## [EXERCISE PROMPT]
Look through the records and copy each line that has "Given" in it.

........

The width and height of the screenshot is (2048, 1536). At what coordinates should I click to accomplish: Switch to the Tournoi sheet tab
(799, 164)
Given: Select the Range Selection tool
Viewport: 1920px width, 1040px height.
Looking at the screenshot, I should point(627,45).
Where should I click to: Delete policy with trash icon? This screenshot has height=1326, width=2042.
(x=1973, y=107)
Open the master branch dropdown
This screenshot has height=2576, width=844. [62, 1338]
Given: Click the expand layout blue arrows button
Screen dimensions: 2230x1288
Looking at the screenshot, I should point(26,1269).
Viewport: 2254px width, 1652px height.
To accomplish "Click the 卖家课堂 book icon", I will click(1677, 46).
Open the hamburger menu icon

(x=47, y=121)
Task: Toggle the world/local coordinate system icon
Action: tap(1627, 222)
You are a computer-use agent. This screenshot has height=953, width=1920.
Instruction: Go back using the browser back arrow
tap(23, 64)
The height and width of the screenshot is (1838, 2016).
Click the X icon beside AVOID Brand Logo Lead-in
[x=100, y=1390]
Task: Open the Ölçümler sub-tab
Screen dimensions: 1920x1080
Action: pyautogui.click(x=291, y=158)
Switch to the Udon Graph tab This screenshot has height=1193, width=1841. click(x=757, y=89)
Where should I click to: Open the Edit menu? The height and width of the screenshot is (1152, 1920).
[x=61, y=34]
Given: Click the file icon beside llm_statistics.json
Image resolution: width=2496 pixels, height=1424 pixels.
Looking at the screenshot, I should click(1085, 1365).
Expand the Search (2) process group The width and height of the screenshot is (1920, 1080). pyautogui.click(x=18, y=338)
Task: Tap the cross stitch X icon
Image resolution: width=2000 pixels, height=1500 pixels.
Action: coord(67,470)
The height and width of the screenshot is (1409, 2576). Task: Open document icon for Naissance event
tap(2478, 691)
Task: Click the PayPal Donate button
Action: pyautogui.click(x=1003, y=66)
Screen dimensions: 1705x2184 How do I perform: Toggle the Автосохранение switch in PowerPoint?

........

## [OUTPUT FOR THIS TASK]
Given: Select the Range Selection tool
Given: Click the expand layout blue arrows button
Given: Click the file icon beside llm_statistics.json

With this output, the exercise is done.